Klasika
A curated classical music streaming app built for Massive Music Entertainment.
About This Project
Klasika is a curated classical music streaming platform created for Massive Music Entertainment — a Jakarta-based entertainment company with a catalogue of orchestral recordings, chamber music, and exclusive live concert recordings. Unlike mainstream streaming platforms, Klasika was designed for a discerning audience of classical music enthusiasts who needed liner notes, movement navigation, and conductor/soloist metadata alongside their listening experience.
I joined as the sole frontend engineer, with one backend engineer and a UX designer. The project went from concept to production in 8 months.
The Problem
Classical music has very different listening patterns compared to pop music:
- Long-form content: A symphony can run 60–90 minutes across 4 movements. Users need to navigate within a single track, not just between tracks. - Rich metadata: Listeners care about the conductor, soloists, orchestra, recording date, and venue — metadata that standard streaming APIs don't support. - Audio quality: Classical enthusiasts are sensitive to compression artifacts. We needed lossless audio support (FLAC/ALAC) while managing bandwidth efficiently. - Catalog discovery: The classical catalogue is organized by composer, era, instrument, and form — completely different from the genre/artist/album model of mainstream platforms.
Additionally, our budget was limited. We needed to build a production-quality streaming service without a large engineering team.
How We Solved It
I designed a component architecture that separated concerns cleanly:
Movement-aware Player: Extended the standard HTML5 audio API with a custom timeline overlay that maps movements to timestamps. Users can jump to a specific movement mid-track, with the progress bar segmented to show movement boundaries.
Rich Metadata Engine: Built a flexible metadata schema in MongoDB that supports nested performer credits, recording provenance, and editorial notes. The frontend renders this as collapsible 'liner notes' panels alongside the player.
Adaptive Streaming: Implemented HLS (HTTP Live Streaming) with quality ladders — the server serves 128kbps AAC for mobile/slow connections and 320kbps AAC or FLAC for desktop/fast connections. Users can override quality manually.
Faceted Discovery: A multi-dimensional search and filter system allowing users to browse by composer → work → recording, or by era, instrument, mood, and duration.
Key Capabilities
Movement Navigator
Jump to specific movements within a long-form work. Progress bar is segmented with movement markers and labels.
Liner Notes Panel
Rich metadata display with performer credits, recording details, program notes, and composer biography.
Adaptive Audio Quality
Automatic quality selection based on connection speed, with manual override for audiophiles. Supports up to FLAC lossless.
Faceted Discovery
Explore by composer, era, instrument, mood, duration, or ensemble type — built for classical music's unique taxonomy.
Offline Listening
Download albums and playlists for offline use. Encrypted local storage with license-aware DRM for protected recordings.
Live Concert Streams
Real-time streaming of live concerts with low-latency Socket.IO sync for synchronized listening rooms.
Under the Hood
React with custom Web Audio API hooks for fine-grained audio control. The player component was built from scratch — not using any existing audio player library — to support movement navigation and the custom timeline overlay.

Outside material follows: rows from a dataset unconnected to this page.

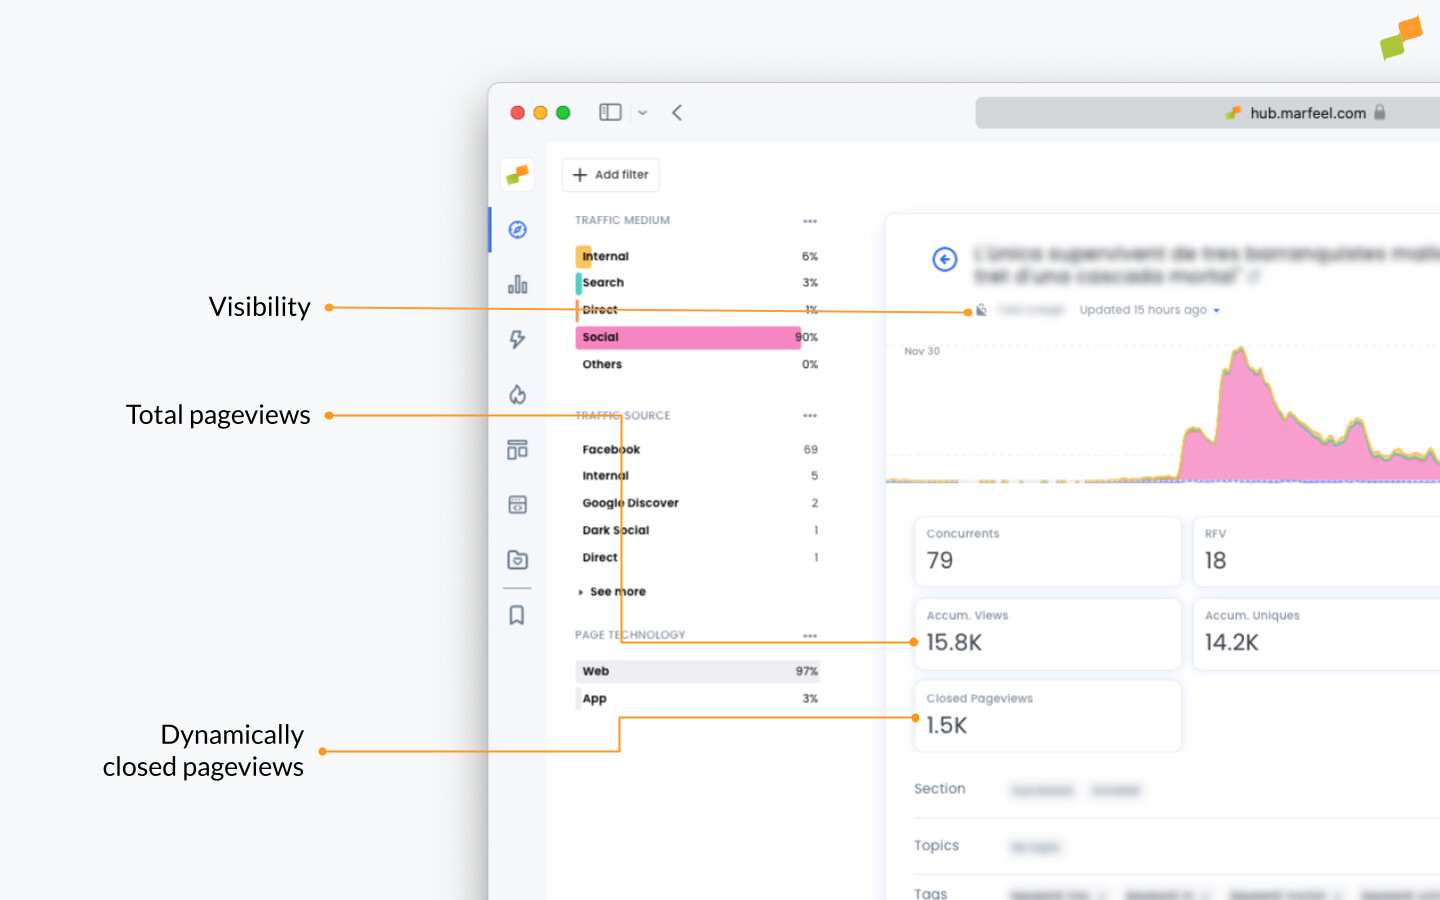Open the browser code panel icon
Screen dimensions: 1440x900
coord(517,504)
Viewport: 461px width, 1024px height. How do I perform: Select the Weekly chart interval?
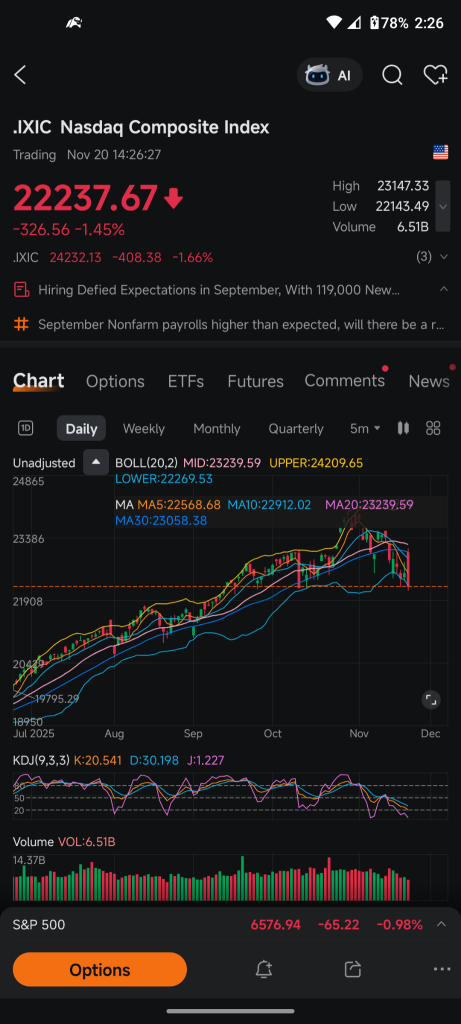[144, 429]
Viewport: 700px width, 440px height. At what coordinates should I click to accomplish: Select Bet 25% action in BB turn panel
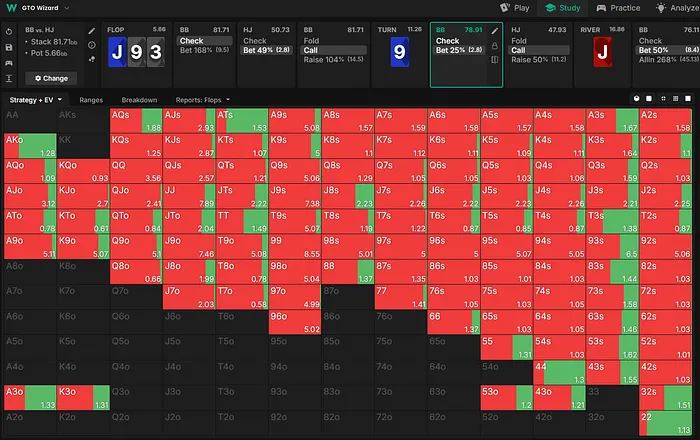[x=457, y=50]
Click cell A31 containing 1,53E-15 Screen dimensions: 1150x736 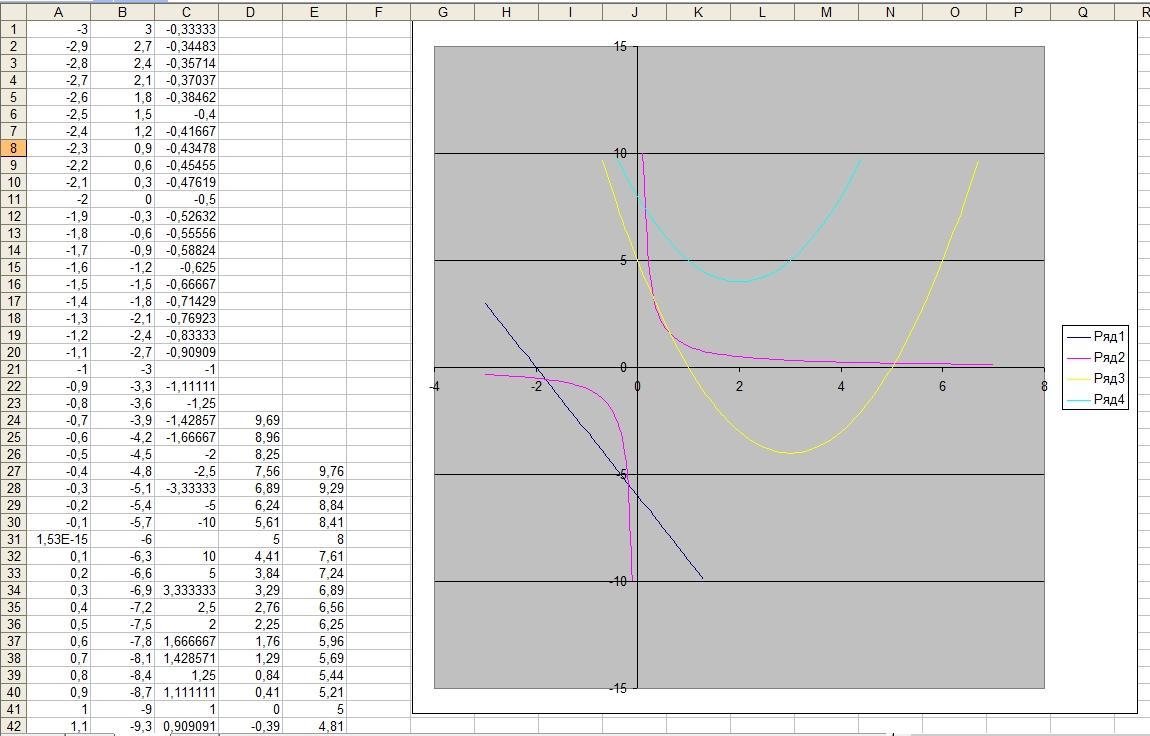[58, 539]
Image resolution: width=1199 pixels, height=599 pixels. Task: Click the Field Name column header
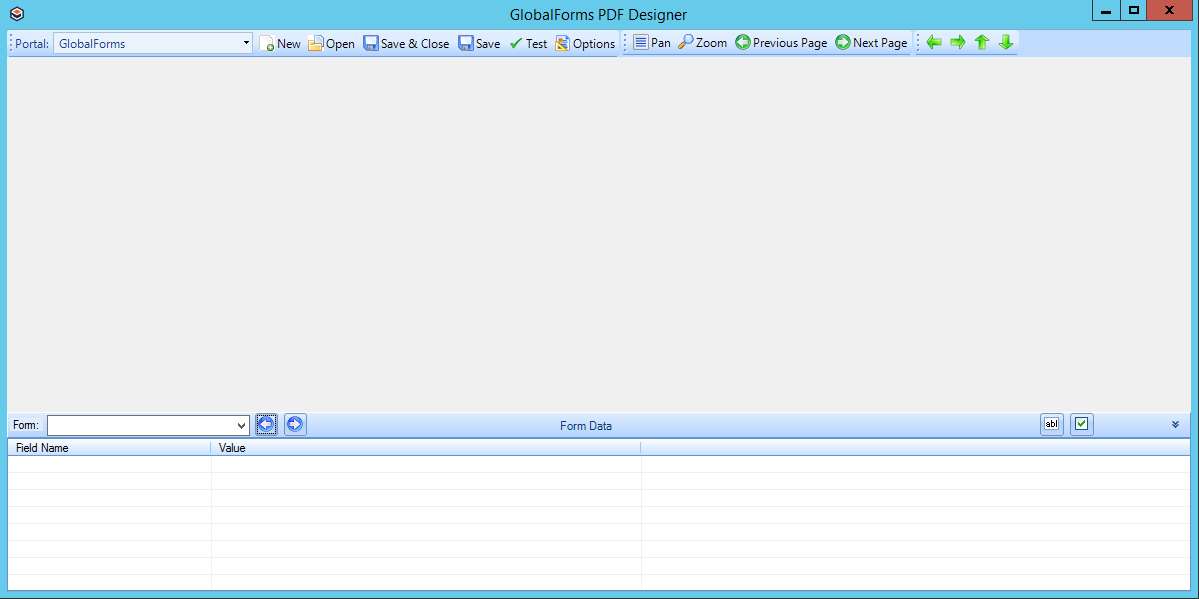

Node.js with Express. MongoDB for flexible catalogue metadata. Audio files stored on object storage (S3-compatible) with CDN distribution. FFmpeg used server-side for transcoding uploads to multiple quality tiers.
Socket.IO for synchronized listening rooms — a feature that allowed users to listen together in real-time with a shared playback state. Useful for online listening groups and virtual concert events.
Impact & Outcomes
Launched to 5,000 beta users in the first month
Average session length of 47 minutes — significantly above industry average of ~20 minutes
Liner notes panel opened in 68% of listening sessions
FLAC quality selected by 34% of desktop users despite being the highest bandwidth option
Platform awarded 'Best Music App' at a regional digital media awards ceremony
What I Learned
Building Klasika taught me that domain knowledge is as important as technical skill. I spent the first two weeks just listening to classical music, reading liner notes, and interviewing potential users. That research directly shaped every product decision. The movement navigator — the feature users loved most — came directly from a conversation with a cellist who told me she always needed to skip the slow movements.